Évaluer les risques. Le regroupement de ces signes, dont certains ne sont pas spécifiques, ou leur survenue comme une rupture par rapport au comportement habituel doivent alerter. Une accalmie suspecte, un comportement de départ sont des signes de très haut risque.

FACTEURS ÉTIOLOGIQUES

Le contexte de vulnérabilité dépend beaucoup du statut conjugal, social et professionnel. Il peut être aggravé par un climat délétère dans le travail, les toxicomanies, le sida, l'émigration.

Les principaux facteurs de risque sont les troubles psychiatriques, les antécédents personnels ou familiaux de suicide, les pertes parentales précoces.

ACTIONS

En prévention. Il faut évaluer l'urgence :

- urgence faible : le patient, à la recherche de communication, désire parler et cherche à faire face à la crise ;

- urgence moyenne : le patient manifeste un équilibre émotionnel fragile, envisage le suicide (intention claire, scénario envisagé mais exécution reportée), ne voit pas d'autres recours et exprime directement ou indirectement son désarroi ;

- urgence élevée : le patient est très isolé, décidé (planification claire), en état de grande agitation ou au contraire complètement immobilisé. Sa douleur et l'expression de la souffrance sont omniprésentes ou totalement tues. Il a un accès direct et immédiat à un moyen de se suicider et a le sentiment d'avoir tout fait pour s'en sortir.

Il faut l'écouter, le croire, ne pas le juger, établir un climat de confiance, parler ouvertement du suicide sans moraliser ni donner des recettes de bonheur, et prétendre avoir des réponses à tout, essayer de trouver en lui des alternatives qui pourraient l'aider à se raccrocher aux activités qu'il aimait, briser son isolement (amis, professionnels, réseau d'écoute).

Il faut inciter son entourage à véritablement accorder de la valeur à son ressenti et à ses inquiétudes.

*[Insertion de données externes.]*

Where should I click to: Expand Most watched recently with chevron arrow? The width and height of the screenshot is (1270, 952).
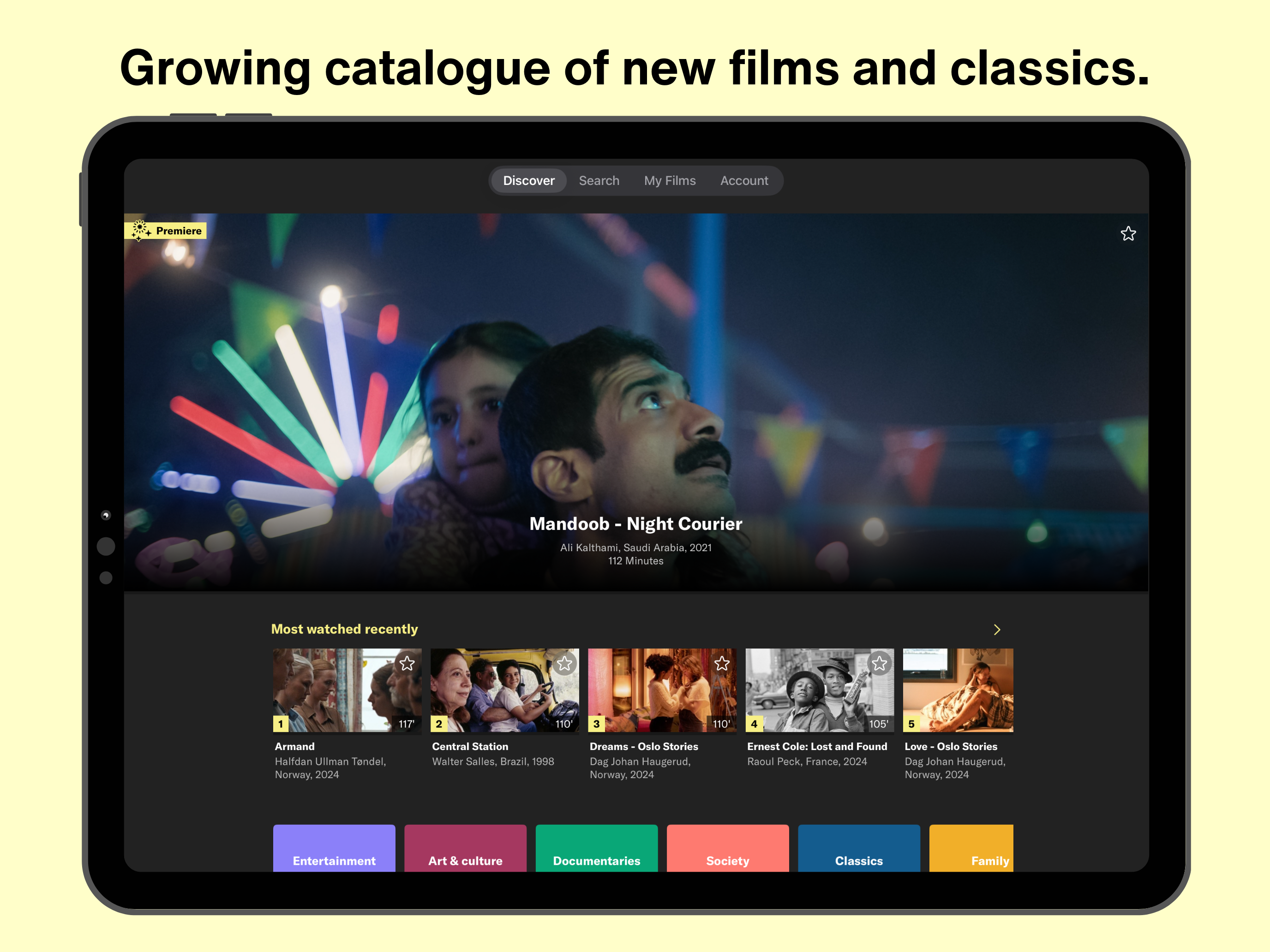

Services d'urgence. Dans la majorité des cas, les personnes en phase aiguë de crise passent aux urgences hospitalières, le plus souvent immédiatement après un passage à l'acte. L'organisation et la qualité de l'accueil auxquelles contribue largement l'infirmière de secteur psychiatrique sont essentielles. À privilégier :

- la sécurisation immédiate (mise au calme, choix d'un même référent - interlocuteur facilement accessible - respect de la confidentialité) ;

- l'écoute et le soulagement de la souffrance par un traitement symptomatique ;

- l'explication au patient, dès que son état le permet, des soins qui lui seront donnés et une information complète sur les structures d'écoute ;

- l'évaluation de la possibilité de soutien du patient en cas de retour à domicile ou en cas d'hospitalisation.

Hospitalisation. Elle est indiquée en cas de risque suicidaire imminent, de situation d'insécurité sévère à l'extérieur et chez tout adolescent. En cas d'hospitalisation, l'équipe infirmière se signale par son identité, son écoute et ses fonctions d'information et de médiation. Le soignant doit canaliser l'anxiété ou l'angoisse, voire l'agressivité, du patient ou de sa famille.